L’agricoltura italiana mira all’autosufficienza energetica

di Francesca Tozzi
12 Marzo 2012

Secondo il Programma delle Nazioni Unite per l’Ambiente, il nostro Paese a livello europeo si colloca al secondo posto nell’evoluzione degli investimenti nelle energie rinnovabili. E il settore agricolo, attraverso lo sfruttamento dei residui colturali, dei reflui zootecnici e il recupero delle attività forestali, può ambire all’autosufficienza. Ma ci vuole un quadro normativo più chiaro e certo.

La nostra esterofilia e molti diffusi luoghi comuni portano a individuare un futuro per le energie rinnovabili solo per alcuni Paesi europei, in primis la Germania. Invece, secondo l’UNEP (Programma delle Nazioni Unite per l’Ambiente), il nostro Paese a livello europeo si colloca al secondo posto nell’evoluzione degli investimenti nelle energie rinnovabili con il settore agricolo che, attraverso lo sfruttamento dei residui colturali, dei reflui zootecnici e il recupero delle attività forestali, può ambire all’autosufficienza energetica.

Le energie rinnovabili non conoscono crisi

«Le energie rinnovabili – spiega Giulio Volpi della Direzione generale energie presso la Commissione europea a Bruxelles – rappresentano un settore strategico che la crisi non ha intaccato; basti pensare che nel 2011 ha attratto 260 miliardi di dollari, il 5% in più rispetto all’anno precedente. Anche in Italia l’energia prodotta da fonti rinnovabili continua a crescere anno dopo anno. La ricetta per consolidare un trend positivo è quella di garantire un quadro normativo stabile e duraturo che ne promuova lo sviluppo, sia di quelle elettriche ma soprattutto di quelle termiche, come le bioenergie. Purtroppo i decreti attuativi della Direttiva europea sulle rinnovabili non sono stati ancora emanati e questo determina un’incertezza normativa che attualmente, in Italia, impedisce alle imprese del settore di programmare gli investimenti futuri».
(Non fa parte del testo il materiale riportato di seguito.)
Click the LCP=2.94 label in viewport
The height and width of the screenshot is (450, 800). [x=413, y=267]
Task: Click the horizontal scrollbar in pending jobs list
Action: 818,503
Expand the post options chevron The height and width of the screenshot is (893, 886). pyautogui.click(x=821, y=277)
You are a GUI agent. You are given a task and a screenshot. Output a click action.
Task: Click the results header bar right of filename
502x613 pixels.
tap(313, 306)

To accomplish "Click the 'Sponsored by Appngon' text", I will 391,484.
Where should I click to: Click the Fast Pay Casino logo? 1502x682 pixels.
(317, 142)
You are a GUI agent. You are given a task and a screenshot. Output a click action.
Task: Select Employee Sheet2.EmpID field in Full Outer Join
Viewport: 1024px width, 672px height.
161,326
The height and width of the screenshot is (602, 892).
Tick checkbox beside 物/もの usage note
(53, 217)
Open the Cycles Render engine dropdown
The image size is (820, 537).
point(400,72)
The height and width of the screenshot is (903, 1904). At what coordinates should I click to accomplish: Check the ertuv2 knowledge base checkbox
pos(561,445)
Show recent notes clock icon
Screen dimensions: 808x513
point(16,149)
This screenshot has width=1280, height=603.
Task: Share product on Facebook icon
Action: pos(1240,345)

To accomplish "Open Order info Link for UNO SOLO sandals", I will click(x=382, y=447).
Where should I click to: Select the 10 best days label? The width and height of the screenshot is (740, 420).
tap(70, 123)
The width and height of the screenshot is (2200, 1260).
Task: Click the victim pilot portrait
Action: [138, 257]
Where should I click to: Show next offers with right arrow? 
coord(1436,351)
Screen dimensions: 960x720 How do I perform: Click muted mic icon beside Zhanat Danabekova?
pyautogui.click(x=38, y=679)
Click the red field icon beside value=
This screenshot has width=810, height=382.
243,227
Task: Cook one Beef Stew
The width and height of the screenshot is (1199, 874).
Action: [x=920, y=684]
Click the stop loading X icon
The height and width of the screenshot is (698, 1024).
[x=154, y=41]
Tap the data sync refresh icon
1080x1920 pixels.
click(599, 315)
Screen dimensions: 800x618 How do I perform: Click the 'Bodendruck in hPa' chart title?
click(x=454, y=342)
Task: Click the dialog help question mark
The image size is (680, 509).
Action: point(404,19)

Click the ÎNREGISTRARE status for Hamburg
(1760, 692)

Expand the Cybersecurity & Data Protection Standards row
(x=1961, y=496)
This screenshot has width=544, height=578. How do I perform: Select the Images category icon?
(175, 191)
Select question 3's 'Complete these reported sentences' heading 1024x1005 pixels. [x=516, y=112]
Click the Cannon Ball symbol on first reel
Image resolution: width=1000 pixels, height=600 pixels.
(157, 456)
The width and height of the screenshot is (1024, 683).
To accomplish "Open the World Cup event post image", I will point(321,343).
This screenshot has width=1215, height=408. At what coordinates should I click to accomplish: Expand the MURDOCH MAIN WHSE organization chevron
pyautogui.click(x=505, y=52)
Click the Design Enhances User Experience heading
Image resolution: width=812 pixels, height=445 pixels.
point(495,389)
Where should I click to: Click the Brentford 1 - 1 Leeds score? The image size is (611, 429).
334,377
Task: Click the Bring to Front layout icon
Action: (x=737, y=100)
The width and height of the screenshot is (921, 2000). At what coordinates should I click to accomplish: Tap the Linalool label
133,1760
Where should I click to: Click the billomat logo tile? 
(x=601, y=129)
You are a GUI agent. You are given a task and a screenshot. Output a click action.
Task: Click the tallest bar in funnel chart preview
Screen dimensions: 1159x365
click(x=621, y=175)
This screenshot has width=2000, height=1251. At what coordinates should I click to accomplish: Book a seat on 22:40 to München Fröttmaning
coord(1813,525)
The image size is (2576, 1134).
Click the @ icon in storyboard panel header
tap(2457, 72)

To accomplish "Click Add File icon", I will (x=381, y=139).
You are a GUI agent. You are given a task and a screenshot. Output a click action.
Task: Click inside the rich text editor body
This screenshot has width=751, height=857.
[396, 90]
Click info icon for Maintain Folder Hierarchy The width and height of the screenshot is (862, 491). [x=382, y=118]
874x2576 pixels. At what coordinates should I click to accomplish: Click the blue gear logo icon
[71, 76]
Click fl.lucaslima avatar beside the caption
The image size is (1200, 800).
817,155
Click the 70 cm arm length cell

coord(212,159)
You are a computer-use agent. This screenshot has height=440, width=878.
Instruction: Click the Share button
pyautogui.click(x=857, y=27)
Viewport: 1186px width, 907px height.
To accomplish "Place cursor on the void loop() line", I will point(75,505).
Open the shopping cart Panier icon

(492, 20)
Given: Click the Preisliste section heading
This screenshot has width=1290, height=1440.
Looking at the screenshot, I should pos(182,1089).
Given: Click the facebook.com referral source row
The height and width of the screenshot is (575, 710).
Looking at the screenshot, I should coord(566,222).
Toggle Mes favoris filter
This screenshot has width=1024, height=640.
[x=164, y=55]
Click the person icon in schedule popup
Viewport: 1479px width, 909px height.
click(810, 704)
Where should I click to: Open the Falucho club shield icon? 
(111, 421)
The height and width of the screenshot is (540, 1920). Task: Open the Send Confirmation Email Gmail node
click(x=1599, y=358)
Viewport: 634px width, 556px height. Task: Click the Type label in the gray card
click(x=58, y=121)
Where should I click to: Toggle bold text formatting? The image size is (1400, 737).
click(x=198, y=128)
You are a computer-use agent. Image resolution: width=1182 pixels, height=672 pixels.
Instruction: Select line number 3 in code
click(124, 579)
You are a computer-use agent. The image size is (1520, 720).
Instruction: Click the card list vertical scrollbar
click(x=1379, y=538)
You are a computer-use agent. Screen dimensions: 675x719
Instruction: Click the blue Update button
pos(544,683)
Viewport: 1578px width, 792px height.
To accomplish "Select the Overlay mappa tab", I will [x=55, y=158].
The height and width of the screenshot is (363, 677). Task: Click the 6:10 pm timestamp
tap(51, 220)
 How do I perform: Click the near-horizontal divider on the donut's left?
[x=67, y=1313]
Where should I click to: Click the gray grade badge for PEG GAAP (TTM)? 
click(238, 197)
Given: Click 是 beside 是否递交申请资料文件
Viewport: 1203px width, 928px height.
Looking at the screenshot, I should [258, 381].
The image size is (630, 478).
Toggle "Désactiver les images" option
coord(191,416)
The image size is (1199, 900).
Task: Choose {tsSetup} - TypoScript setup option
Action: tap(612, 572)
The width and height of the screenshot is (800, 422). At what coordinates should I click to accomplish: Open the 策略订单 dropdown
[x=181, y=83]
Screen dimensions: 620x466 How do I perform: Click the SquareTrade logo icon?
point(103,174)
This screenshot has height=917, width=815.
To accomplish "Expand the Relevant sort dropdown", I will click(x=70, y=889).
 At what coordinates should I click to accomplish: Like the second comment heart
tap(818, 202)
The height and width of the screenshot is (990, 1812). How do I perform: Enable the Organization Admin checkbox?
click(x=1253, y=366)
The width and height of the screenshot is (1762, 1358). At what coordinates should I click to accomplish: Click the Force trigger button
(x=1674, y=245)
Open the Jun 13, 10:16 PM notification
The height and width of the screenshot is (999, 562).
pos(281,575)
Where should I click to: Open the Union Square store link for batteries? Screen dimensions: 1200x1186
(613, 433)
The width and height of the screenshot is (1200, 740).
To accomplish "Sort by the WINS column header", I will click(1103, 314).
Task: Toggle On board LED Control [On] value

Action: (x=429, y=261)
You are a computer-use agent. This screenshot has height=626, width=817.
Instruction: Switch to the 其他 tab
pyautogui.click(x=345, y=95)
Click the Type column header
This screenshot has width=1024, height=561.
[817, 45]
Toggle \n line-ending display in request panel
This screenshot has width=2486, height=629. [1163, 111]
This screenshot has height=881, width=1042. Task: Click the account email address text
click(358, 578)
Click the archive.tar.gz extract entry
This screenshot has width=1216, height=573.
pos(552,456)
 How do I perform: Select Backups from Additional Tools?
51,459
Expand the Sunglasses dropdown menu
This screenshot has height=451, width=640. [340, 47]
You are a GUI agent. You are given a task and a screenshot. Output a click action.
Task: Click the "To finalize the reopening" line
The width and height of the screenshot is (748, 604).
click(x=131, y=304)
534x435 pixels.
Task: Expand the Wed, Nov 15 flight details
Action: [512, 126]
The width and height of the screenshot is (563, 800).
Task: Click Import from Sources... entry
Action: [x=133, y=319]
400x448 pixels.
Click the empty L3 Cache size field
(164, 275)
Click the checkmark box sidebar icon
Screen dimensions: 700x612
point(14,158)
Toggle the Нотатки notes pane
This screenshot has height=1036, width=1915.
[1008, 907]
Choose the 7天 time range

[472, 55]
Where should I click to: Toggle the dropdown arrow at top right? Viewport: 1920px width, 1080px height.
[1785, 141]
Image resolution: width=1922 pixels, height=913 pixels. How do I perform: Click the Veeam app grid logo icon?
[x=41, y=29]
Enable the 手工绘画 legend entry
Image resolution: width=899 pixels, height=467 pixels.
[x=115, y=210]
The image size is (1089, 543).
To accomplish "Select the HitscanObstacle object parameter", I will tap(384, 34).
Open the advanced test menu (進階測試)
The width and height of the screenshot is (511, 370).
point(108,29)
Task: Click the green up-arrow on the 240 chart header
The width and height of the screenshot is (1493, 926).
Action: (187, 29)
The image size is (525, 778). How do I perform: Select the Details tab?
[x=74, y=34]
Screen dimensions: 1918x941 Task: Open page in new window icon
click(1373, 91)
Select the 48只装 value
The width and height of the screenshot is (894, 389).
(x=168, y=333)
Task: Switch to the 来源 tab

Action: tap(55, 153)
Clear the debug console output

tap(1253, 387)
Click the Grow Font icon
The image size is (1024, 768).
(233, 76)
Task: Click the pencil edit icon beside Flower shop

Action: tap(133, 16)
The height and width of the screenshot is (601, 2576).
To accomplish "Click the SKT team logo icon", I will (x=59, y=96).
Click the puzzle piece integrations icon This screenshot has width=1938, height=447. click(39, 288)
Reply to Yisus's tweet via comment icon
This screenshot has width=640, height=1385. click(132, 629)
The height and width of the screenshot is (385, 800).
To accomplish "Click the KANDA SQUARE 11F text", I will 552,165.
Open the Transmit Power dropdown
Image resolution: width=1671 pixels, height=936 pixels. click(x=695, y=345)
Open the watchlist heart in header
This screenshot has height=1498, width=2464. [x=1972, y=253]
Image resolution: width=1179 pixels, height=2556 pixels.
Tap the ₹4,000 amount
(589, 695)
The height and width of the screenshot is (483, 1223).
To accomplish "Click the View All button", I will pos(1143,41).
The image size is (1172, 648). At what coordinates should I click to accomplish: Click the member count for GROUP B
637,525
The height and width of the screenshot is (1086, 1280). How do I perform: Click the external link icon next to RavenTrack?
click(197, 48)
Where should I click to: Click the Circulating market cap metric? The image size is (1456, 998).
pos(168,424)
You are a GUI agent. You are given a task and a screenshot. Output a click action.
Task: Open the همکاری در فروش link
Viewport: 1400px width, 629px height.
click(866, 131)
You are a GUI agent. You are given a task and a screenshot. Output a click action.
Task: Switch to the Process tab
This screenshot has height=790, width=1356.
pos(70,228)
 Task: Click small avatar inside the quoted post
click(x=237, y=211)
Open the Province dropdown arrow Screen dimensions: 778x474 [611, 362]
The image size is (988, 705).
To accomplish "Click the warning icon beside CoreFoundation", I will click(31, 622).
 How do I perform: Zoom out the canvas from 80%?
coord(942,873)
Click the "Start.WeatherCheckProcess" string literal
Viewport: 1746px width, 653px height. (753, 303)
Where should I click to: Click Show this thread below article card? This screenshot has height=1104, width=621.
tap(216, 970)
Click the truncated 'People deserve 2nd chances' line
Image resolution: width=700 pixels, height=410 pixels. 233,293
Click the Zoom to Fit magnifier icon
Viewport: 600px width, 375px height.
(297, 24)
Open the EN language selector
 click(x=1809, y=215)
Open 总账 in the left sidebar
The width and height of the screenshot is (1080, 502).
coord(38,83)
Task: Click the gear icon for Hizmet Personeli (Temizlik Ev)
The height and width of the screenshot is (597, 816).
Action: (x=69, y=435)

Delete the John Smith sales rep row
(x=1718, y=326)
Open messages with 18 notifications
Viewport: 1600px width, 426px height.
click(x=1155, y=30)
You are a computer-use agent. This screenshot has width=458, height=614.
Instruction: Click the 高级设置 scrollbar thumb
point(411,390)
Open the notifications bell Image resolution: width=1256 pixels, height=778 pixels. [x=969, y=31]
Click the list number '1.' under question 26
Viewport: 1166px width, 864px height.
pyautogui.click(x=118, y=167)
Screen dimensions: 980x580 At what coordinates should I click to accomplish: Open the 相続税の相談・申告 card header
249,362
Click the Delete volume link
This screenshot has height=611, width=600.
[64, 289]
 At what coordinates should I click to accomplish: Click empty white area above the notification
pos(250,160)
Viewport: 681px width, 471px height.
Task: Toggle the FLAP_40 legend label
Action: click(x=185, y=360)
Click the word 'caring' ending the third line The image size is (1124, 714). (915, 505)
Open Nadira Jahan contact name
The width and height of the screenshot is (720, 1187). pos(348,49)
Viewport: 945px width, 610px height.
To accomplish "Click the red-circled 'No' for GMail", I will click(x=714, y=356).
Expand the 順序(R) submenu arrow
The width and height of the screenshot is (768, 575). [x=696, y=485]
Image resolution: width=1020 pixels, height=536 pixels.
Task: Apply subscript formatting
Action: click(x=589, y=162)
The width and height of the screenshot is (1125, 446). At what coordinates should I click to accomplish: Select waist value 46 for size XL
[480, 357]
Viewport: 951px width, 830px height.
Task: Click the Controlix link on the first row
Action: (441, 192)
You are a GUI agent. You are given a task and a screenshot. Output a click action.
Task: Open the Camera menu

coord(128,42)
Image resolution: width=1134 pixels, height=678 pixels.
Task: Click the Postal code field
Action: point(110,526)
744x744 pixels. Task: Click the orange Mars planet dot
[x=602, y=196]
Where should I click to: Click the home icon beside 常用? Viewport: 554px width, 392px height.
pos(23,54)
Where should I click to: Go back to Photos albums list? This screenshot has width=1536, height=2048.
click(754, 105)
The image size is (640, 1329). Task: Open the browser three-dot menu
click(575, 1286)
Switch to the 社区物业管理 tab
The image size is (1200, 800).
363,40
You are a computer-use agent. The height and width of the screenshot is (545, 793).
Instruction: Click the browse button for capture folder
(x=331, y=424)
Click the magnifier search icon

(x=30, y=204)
C’è poi la questione dei sistemi incentivanti gestiti da ogni singolo Stato mentre la Commissione Europea sostiene la ricerca e l’innovazione tecnologica. Nel caso specifico, dal 2007 sono stati finanziati 20 progetti innovatori di ricerca sui biocarburanti e la produzione di elettricità dabiomasse per un ammontare di circa 70 milioni di euro. Ma altre priorità di ricerca a livello europeo riguardano le nuove materie prime, come la biomassa acquatica e i rifiuti, e le bioraffinerie.

Le differenze fra gli stati in Europa

«Ogni Paese è libero di definire le proprie modalità e i vari livelli di incentivazione – continua Volpi – Ma le differenze tra Stato e Stato sono significative perché differenti sono i costi di produzione dell’energia ottenuta da fonti convenzionali e da fonti rinnovabili, senza dimenticare l’efficienza delle procedure autorizzative e di connessione alla rete. In Germania, tanto per fare un paragone, la continuità del quadro normativo iniziato 15 anni fa insieme alla semplificazione amministrativa fanno sì che le tariffe incentivanti siano minori di quelle italiane». Il rapporto tra ambiente, energia e territorio sarà uno dei temi caldi di BioEnergy Italy (Fiera di Cremona, 15-17 marzo 2012), in particolare grazie a un appuntamento organizzato in collaborazione con Legambiente e Chimica Verde.